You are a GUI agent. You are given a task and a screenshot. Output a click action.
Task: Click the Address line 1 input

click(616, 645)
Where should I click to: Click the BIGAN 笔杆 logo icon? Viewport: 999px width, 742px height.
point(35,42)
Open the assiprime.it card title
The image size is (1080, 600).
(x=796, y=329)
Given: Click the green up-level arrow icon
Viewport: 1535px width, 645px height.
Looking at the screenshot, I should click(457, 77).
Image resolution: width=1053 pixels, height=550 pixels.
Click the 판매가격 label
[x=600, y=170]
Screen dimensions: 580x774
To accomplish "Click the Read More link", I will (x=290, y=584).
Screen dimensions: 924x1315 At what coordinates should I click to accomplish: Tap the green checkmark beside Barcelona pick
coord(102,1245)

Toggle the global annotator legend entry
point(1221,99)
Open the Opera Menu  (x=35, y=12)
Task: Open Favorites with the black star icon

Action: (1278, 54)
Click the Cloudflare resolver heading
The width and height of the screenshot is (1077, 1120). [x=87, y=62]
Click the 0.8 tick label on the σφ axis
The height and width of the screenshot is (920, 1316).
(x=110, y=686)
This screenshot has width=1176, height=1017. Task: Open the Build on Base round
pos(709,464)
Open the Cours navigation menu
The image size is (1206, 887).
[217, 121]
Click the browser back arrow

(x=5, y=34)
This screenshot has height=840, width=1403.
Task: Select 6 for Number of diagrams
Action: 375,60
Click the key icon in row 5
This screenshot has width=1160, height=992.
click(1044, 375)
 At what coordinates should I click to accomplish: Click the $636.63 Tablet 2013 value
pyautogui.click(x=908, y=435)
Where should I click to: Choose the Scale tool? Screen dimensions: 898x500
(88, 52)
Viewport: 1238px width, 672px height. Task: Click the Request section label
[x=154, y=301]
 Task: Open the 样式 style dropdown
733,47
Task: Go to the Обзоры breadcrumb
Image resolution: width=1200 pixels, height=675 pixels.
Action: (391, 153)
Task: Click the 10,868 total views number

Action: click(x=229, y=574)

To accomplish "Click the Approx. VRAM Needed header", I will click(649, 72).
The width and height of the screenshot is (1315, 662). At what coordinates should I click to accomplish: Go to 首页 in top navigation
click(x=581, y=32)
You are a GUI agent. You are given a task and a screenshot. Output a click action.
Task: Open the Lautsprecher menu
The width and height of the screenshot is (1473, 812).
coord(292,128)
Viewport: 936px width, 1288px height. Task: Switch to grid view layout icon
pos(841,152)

***

In all the records, change "Screen dimensions" to "Screen size" and write the lines out again with nothing else altered.

You are a GUI agent. You are given a task and a screenshot. Output a click action.
Task: Click the Address line 1 input

click(616, 645)
Where should I click to: Click the BIGAN 笔杆 logo icon? Viewport: 999px width, 742px height.
point(35,42)
Open the assiprime.it card title
The image size is (1080, 600).
(x=796, y=329)
Given: Click the green up-level arrow icon
Viewport: 1535px width, 645px height.
Looking at the screenshot, I should click(457, 77).
Image resolution: width=1053 pixels, height=550 pixels.
Click the 판매가격 label
[x=600, y=170]
Screen size: 580x774
To accomplish "Click the Read More link", I will (x=290, y=584).
Screen size: 924x1315 At what coordinates should I click to accomplish: Tap the green checkmark beside Barcelona pick
coord(102,1245)

Toggle the global annotator legend entry
point(1221,99)
Open the Opera Menu  (x=35, y=12)
Task: Open Favorites with the black star icon

Action: (1278, 54)
Click the Cloudflare resolver heading
The width and height of the screenshot is (1077, 1120). [x=87, y=62]
Click the 0.8 tick label on the σφ axis
The height and width of the screenshot is (920, 1316).
(x=110, y=686)
This screenshot has width=1176, height=1017. Task: Open the Build on Base round
pos(709,464)
Open the Cours navigation menu
The image size is (1206, 887).
[217, 121]
Click the browser back arrow

(x=5, y=34)
This screenshot has height=840, width=1403.
Task: Select 6 for Number of diagrams
Action: 375,60
Click the key icon in row 5
This screenshot has width=1160, height=992.
click(1044, 375)
 At what coordinates should I click to accomplish: Click the $636.63 Tablet 2013 value
pyautogui.click(x=908, y=435)
Where should I click to: Choose the Scale tool? Screen size: 898x500
(88, 52)
Viewport: 1238px width, 672px height. Task: Click the Request section label
[x=154, y=301]
 Task: Open the 样式 style dropdown
733,47
Task: Go to the Обзоры breadcrumb
Image resolution: width=1200 pixels, height=675 pixels.
Action: (391, 153)
Task: Click the 10,868 total views number

Action: click(x=229, y=574)

To accomplish "Click the Approx. VRAM Needed header", I will click(649, 72).
The width and height of the screenshot is (1315, 662). At what coordinates should I click to accomplish: Go to 首页 in top navigation
click(x=581, y=32)
You are a GUI agent. You are given a task and a screenshot. Output a click action.
Task: Open the Lautsprecher menu
The width and height of the screenshot is (1473, 812).
coord(292,128)
Viewport: 936px width, 1288px height. Task: Switch to grid view layout icon
pos(841,152)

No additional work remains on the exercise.